We’re thinking about moving this timestamp and syncing functionality out of the MIDI devices but I’m not sure when we’ll get around to that so the above is probably your best bet for accuracy at the moment.

I hope that helps!

Thank you! This makes sense, and is what I needed to know.

It is somewhat difficult to access adjustSecs here’s why:

  • MidiInputDevice::adjustSecs is a non-atomic double. It can be accessed with the MidiInputDevice::getAdjustSecs() method, but only from the “Built-in Output” thread where it is updated.
  • DeviceManager::adjustSecs is an atomic double, but it is a private member, and there is no getter method.

It would be nice if either

  • there was a getter method on the Device Manager OR
  • MidiInputDevice::adjustSecs was atomic.
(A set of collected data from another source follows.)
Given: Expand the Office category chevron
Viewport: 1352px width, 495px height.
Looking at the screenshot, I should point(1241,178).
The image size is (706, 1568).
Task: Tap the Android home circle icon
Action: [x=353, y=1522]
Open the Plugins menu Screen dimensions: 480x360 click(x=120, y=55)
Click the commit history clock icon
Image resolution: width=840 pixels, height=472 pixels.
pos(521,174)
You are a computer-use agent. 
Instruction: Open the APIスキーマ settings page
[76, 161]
Would you consider either of those? My current workaround involves subclassing VirtualMidiInputDevice, overriding the masterTimeUpdate method, and exposing an atomic double that way. However, it is not the most robust thing because of how i/o devices are automatically saved and loaded in the properties file – the engine is not really made to handle input device types that are not in the InputDevice::DeviceType enum.

Ok, I can make MidiInputDevice::adjustSecs atomic but can I double check that this actually works for your purposes first?

Although technically UB, on x86 this will be atomic, the instructions generated are basically the same as an atomic with a std::memory_order_relaxed argument.

Yes, that should work for me. Access to adjustSecs gets me the information I need to sync incoming messages with a playing edit.

One thing that would be nice to know: Will te::Engine::getDeviceManager() always return the same pointer? Or are there circumstances in which an Engine's device manager may be replaced/reinitialized at runtime after the first initialization?

It looks like the Input Devices stored in the Device Manager will only be added/removed from the message thread - So I think even as an atomic value, technically the adjustSecs will only really be safe to access on the Message Thread (we don’t want to the underlying device to be deleted before a call to its getAdjustSecs method returns).

For my purposes that should work fine though. Thanks for looking into to this!

Yes, at least at the moment this is valid for the lifetime of the Engine object.

Yes, that’s true…
I think the “correct” way would for us to do as I mentioned earlier and encapsulate the stream syncing in to some subscriber type interface.

1 Like

Yes, I agree it would be prettier to consume via subscriber interface.

This could help with precision in some cases too, for example, when the adjustSecs value is slightly out of date.

I’m aiming for precision within 1ms, and my testing so far shows that access to an atomic adjustSecs in the Device manager works fine for that.